En términos individuales, también hubo mejoras:

Jugador PTS REB AST STL BLK MIN FG% 3PT% FT%
Buddy Hield 19,4
(20,0)
4,3
(5,1)
2,7
(3,2)

1,1
(0,9)

0,2
(0,3)
26,6
(34,1)
46,5%
(41,9%)
47,6%
(36,4%)
97,0%
(82,0%)
Bogdan Bogdanovic 14,5
(14,4)
3,7
(2,9)
2,6
(3,5)
1,1
(1,0)
0,3
(0,3)
29,3
(28,0)
44,7%
(42,6%)
33,8%
(37,3%)
81,8%
(66,7%)
Entre paréntesis aparecen los números previos al cambio (Fuente: NBA Stats).

El problema del frontcourt

Foto: Sactown Reality.

Los Kings tuvieron problemas en todas sus líneas, pero terminaron encontrando las respuestas para sus perimetrales. Los que nos corrieron con la misma suerte fueron los integrantes del frontcourt (aleros, ala-pivotes y pivotes), que no tuvieron constancia por fuera de Harrison Barnes y Nemanja Bjelica.

Por un lado, Barnes fue uno de los cuatro jugadores que disputó 64 partidos, siendo parte de los que más jugaron en la campaña (también lo hicieron Hield, Bjelica y Joseph). A diferencia de todos los restantes, fue el único que arrancó el año con proyección de titular y llegó a la suspensión en el quinteto inicial, en gran medida porque no tuvo un competidor para el puesto, más allá de los eventual paso de Trevor Ariza. El ex Golden State bajó en el goleo (de 16,4 a 14,7), pero se mantuvo en el resto de los rubros con 4,8 rebotes, 2,4 asistencias, 0,6 robos y 0,2 tapas en 34,9 minutos por encuentro.

En tanto, Bjelica acabó siendo el ala-pivote titular por la lesión del prometedor Marvin Bagley III, que sólo pudo jugar 13 partidos en la campaña.

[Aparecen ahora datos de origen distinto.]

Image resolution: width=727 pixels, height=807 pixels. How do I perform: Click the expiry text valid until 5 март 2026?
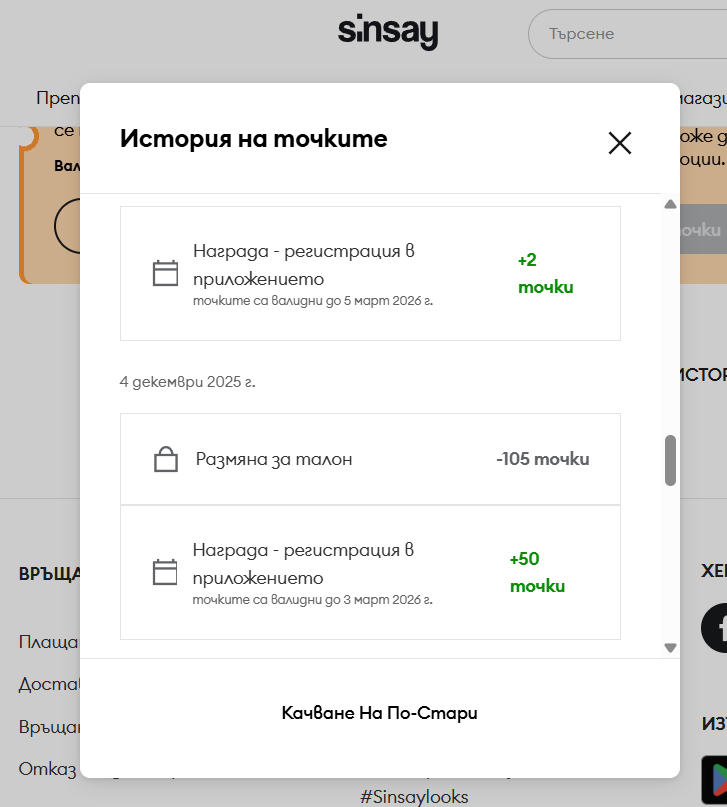[312, 299]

El serbio cumplió como opción ofensiva, con 11,9 puntos, un altísimo 42,4% de efectividad a la hora de los triples y 6,4 rebotes en casi 29 minutos por encuentro.

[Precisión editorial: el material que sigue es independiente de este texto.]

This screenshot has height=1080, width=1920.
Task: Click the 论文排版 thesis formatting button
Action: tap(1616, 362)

No obstante, la ausencia de Bagley, los truncos pasos de Trevor Ariza y Dewayne Dedmon, y la salida de Willie Cauley-Stein en la agencia libre conspiraron a la hora de la obtención de resultados. En gran medida esto fue porque los planteos de Walton no conformaron al binomio de veteranos, en tanto la baja de Bagley significó la pérdida de un jugador capaz de un buen juego de picks con Fox, ya que ambos presentan las opciones de anotar en la pintura como desde el exterior.

Las respuestas empezaron a aparecer sobre los últimos partidos. Kent Bazemore puede aparecer como un complemento externo al juego de penetración de Harrison Barnes, mientras que el puesto de pívot quedará disputado entre Richaun Holmes y Jabari Parker, además de un veterano como Anthony Tolliver. El material está, será Walton el que deba ordenar las piezas para su mejor rendimiento.